Die Satzung zeigte aber nur eingeschränkte Wirkung. Bestehende Reklamen mussten nicht abgebaut werden und hängen bis heute an vielen Häusern. Und die Stadt selbst lies zahlreiche Ausnahmen zu. Die krasseste Sünde: Das Raiffeisenhaus am Bleeck, das in den 2000er Jahren anstelle des alten Hotels zur Post gebaut wurde. Der moderne Glasbau ist eigentlich genau das, was die Gestaltungssatzung verhindern sollte.

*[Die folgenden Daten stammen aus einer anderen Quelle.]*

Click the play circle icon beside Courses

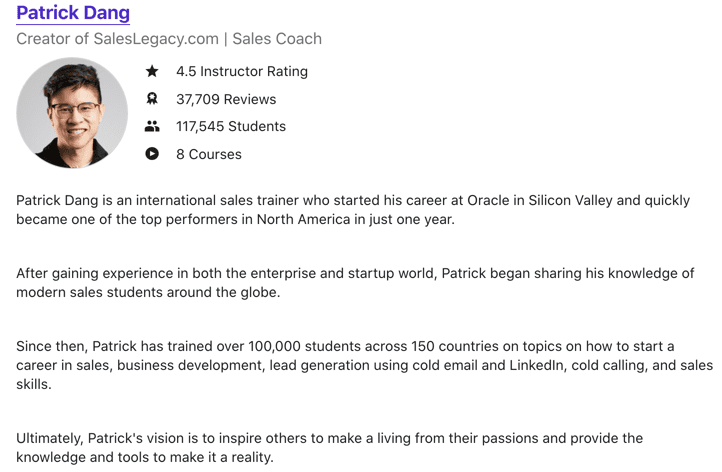click(152, 153)
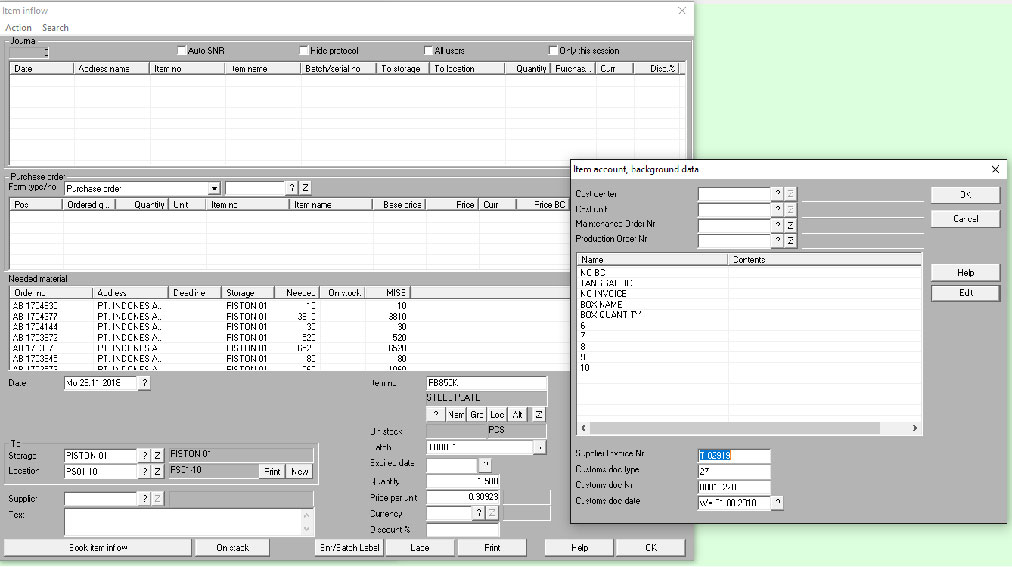Open lookup '?' for Production Order Nr

pyautogui.click(x=777, y=241)
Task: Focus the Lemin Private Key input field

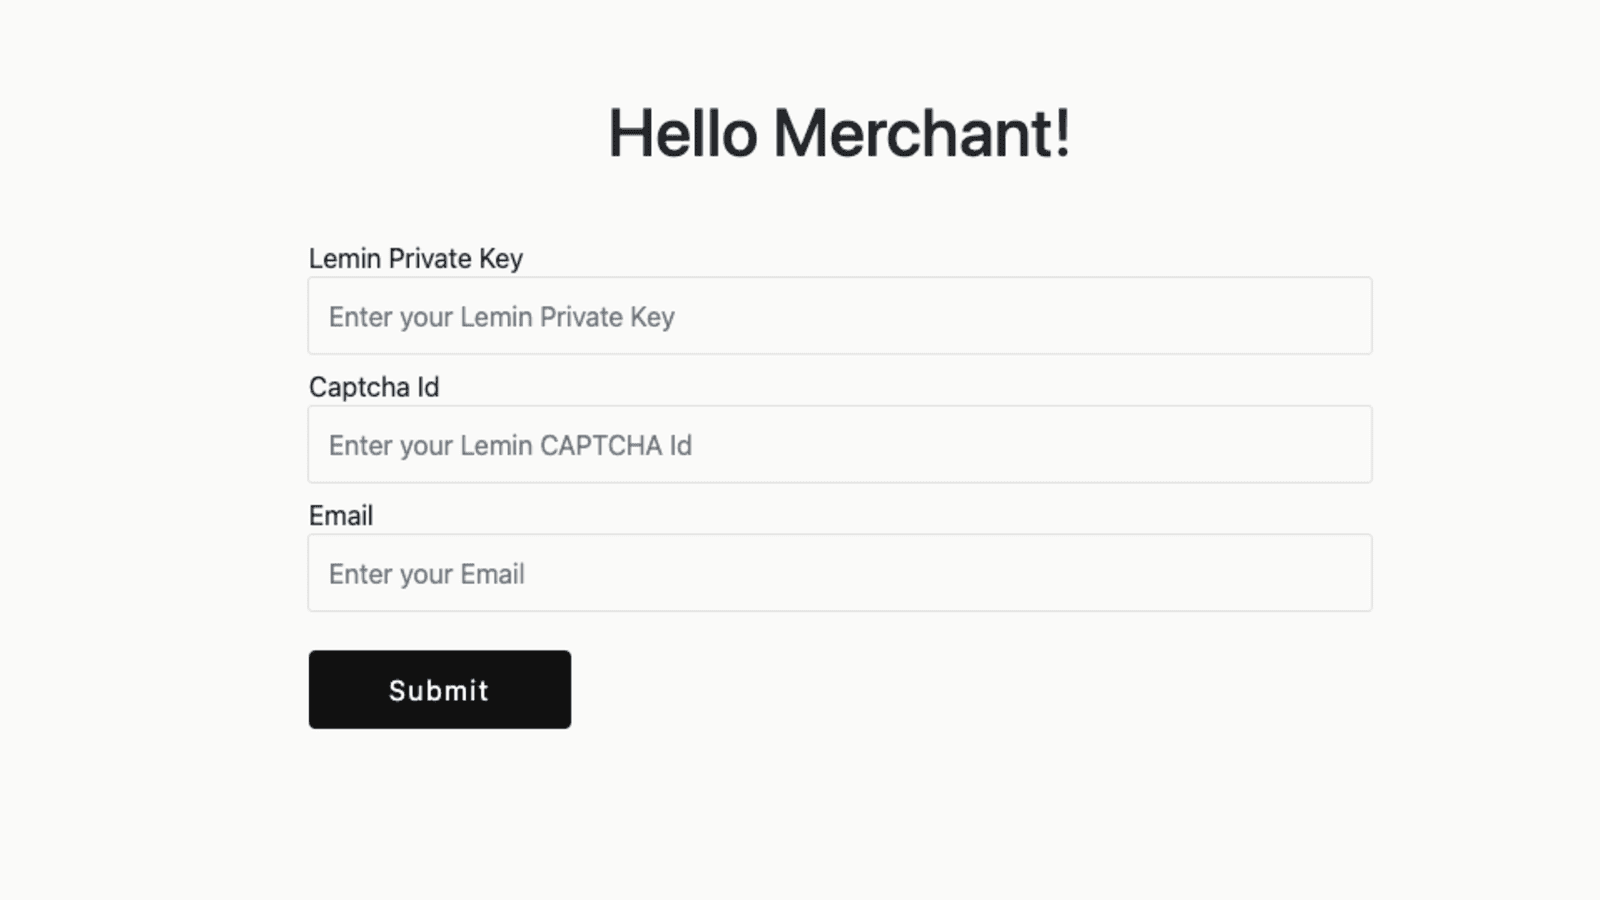Action: pos(839,316)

Nur rot-braune Dachpfannen

Bauamtsleiterin Maike Voß meint aber auch, dass manche Regelung in der Satzung einfach nicht praktikabel sei. Sie berichtete von einem Hausbesitzer, der sein Schieferdach neu decken möchte. Laut Satzung müsste er rot-braune S-förmige Pfannen nehmen. „Das passt aber überhaupt nicht zu dem Haus.“ Sie empfahl weitere Baumaterialien durch die geänderte Satzung zuzulassen. „Wir sollten auch überlegen, ob wir mit dem Trend gehen und moderne Glasfassaden zulassen oder historische Baustile kopieren wollen“, so Voss. 

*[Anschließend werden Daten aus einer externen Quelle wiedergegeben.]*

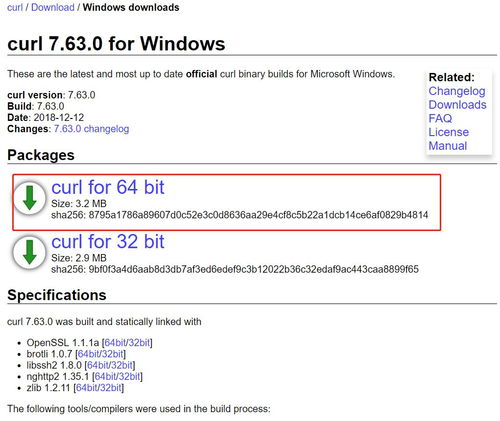500x421 pixels.
Task: Open the 'curl for 32 bit' download link
Action: [x=108, y=241]
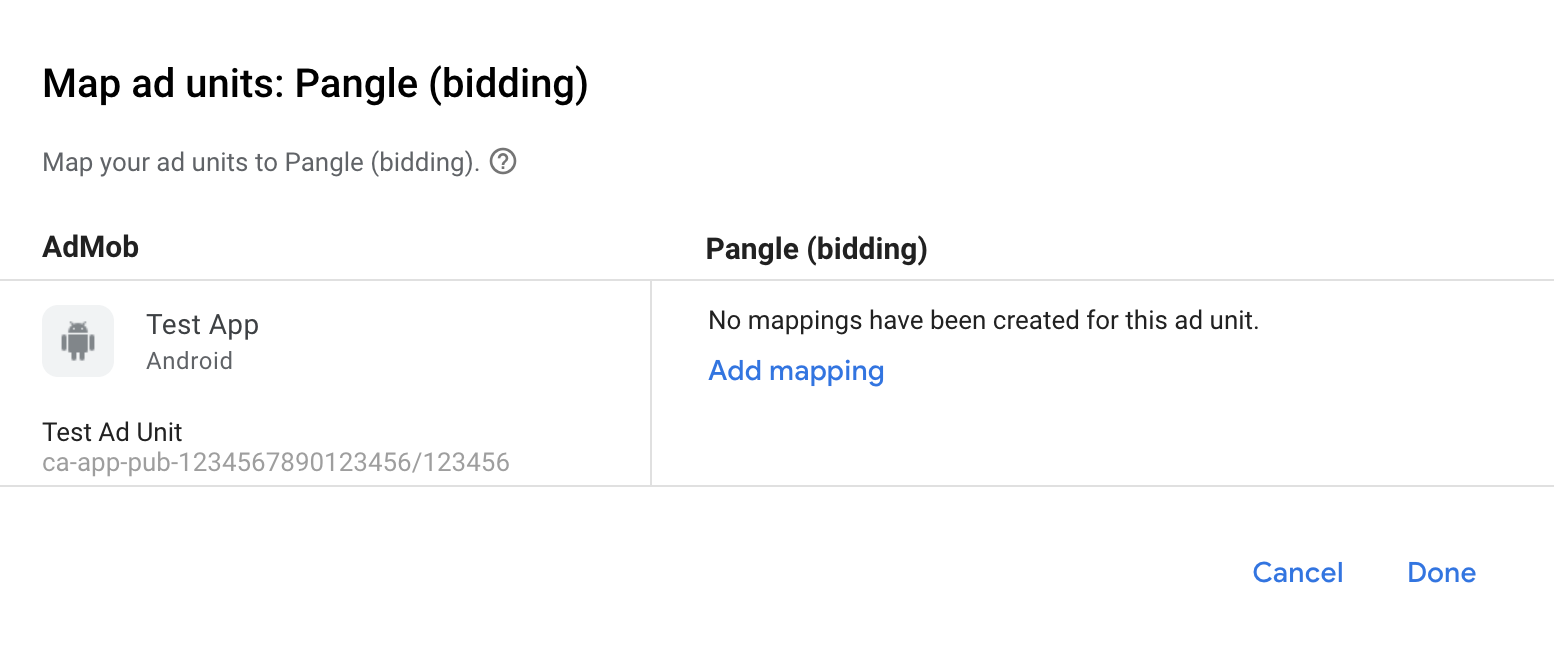Click the horizontal line under the AdMob header
Image resolution: width=1554 pixels, height=652 pixels.
point(325,280)

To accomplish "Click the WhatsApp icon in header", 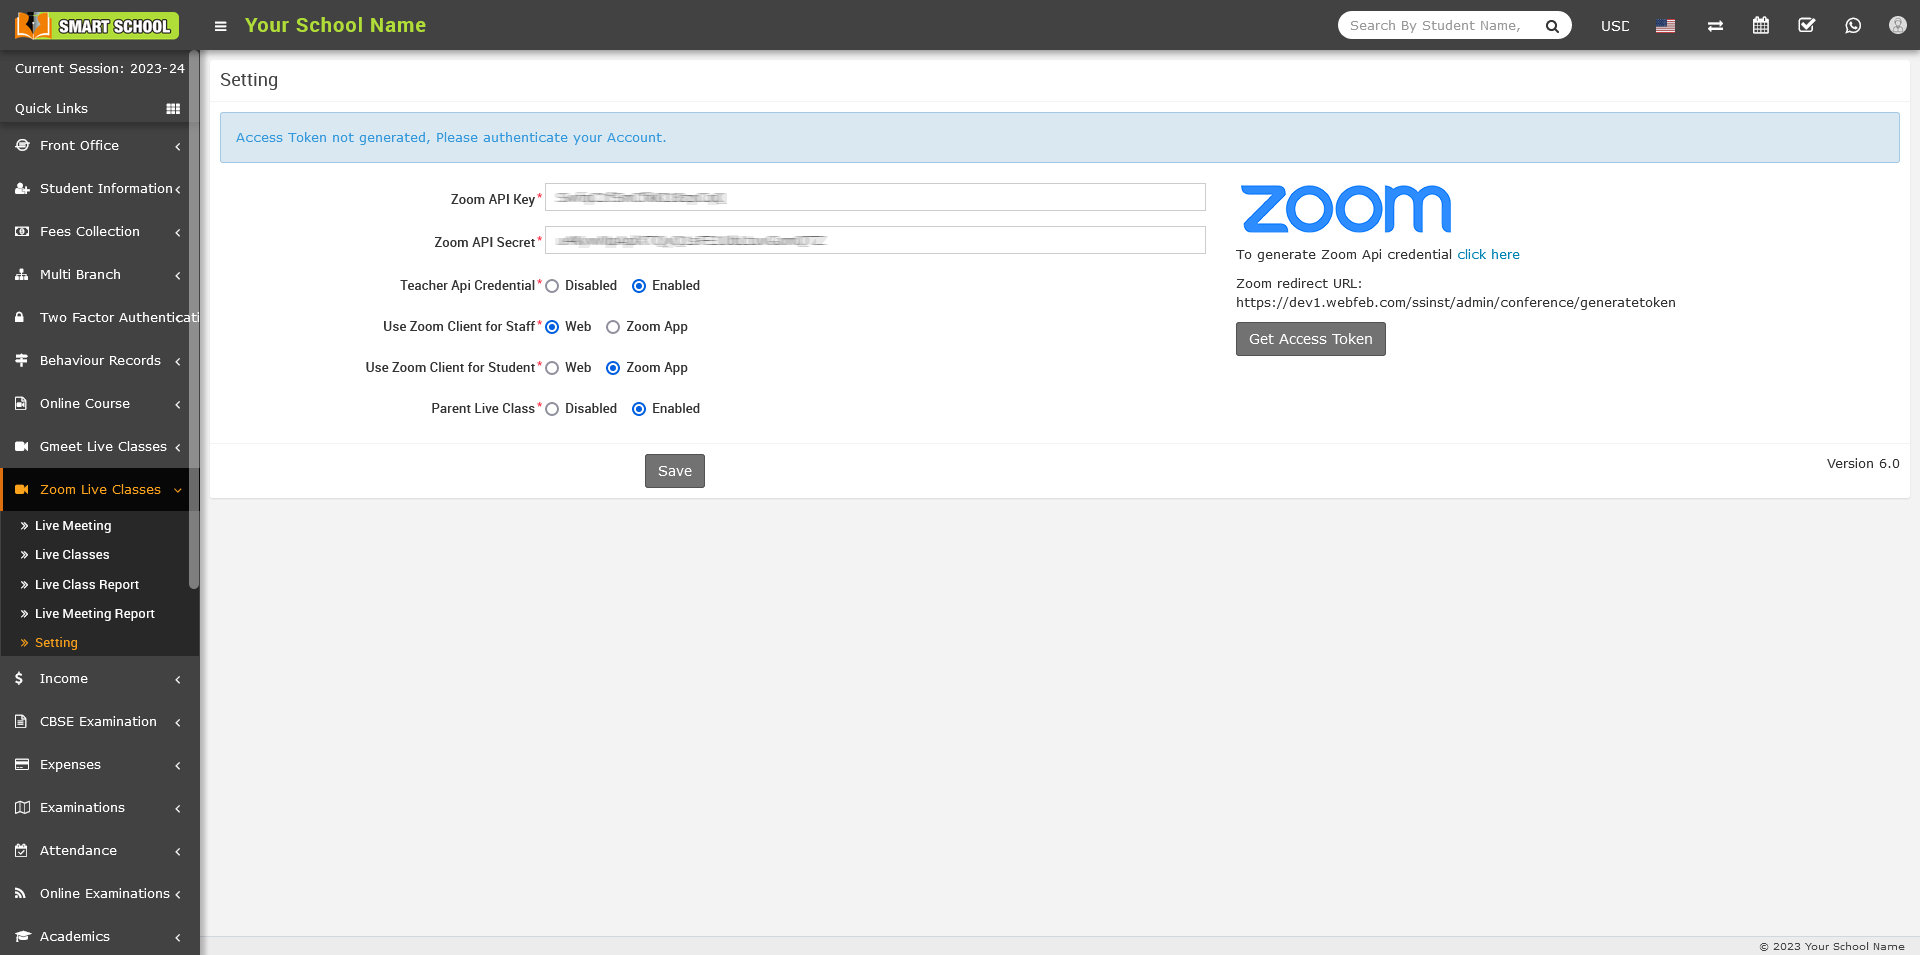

Keine Plastikfensterrahmen

Wrage stellte auch die in der Satzung festgelegten Holzfensterrahmen infrage. Vielleicht sollte auch Kunststoff zugelassen werden. Bürgermeisterin Jeske empfahl sich des Themas Werbeanlagen anzunehmen. Andere Städte hätten einheitliche Werbeschilder an den Häusern, während in Bad Bramstedt ein großes Durcheinander herrsche. Gemeinsam mit dem Bürger- und Verkehrsverein sollte daran gearbeitet werden, schlug sie vor.

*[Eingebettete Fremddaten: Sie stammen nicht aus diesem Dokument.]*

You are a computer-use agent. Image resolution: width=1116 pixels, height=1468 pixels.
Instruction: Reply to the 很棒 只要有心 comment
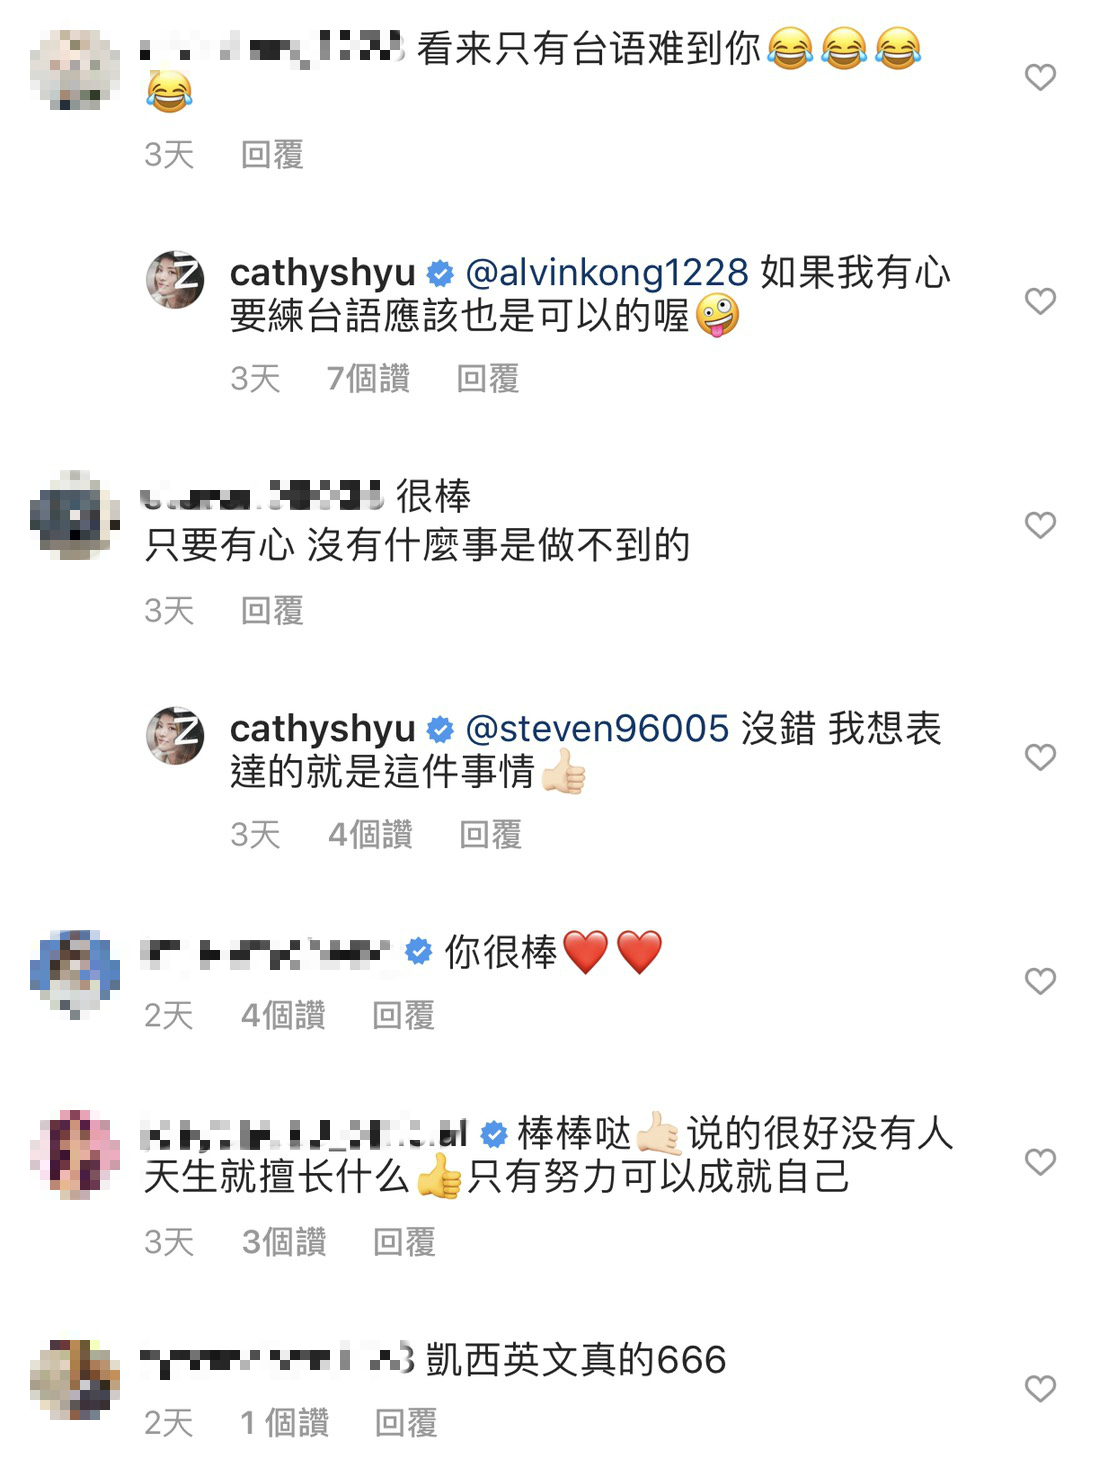point(272,610)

Arnold Helmcke (SPD), der schon in den Achtzigerjahren die noch gültige Satzung mit ausgearbeitet hatte, will zwar auch eine Überarbeitung, meinte aber: „Wir sollten das Korsett erhalten.“ Die Satzung sei damals unter Mitwirkung eines Stadtplanungsbüros entstanden, das auch jetzt wieder zurate gezogen werden sollte. 

Der Ausschuss beschloss, zunächst die Fraktionen beraten zu lassen, ob eine Überarbeitung des Regelwerkes gewünscht wird. Im Januar wird das Thema dann erneut aufgerufen.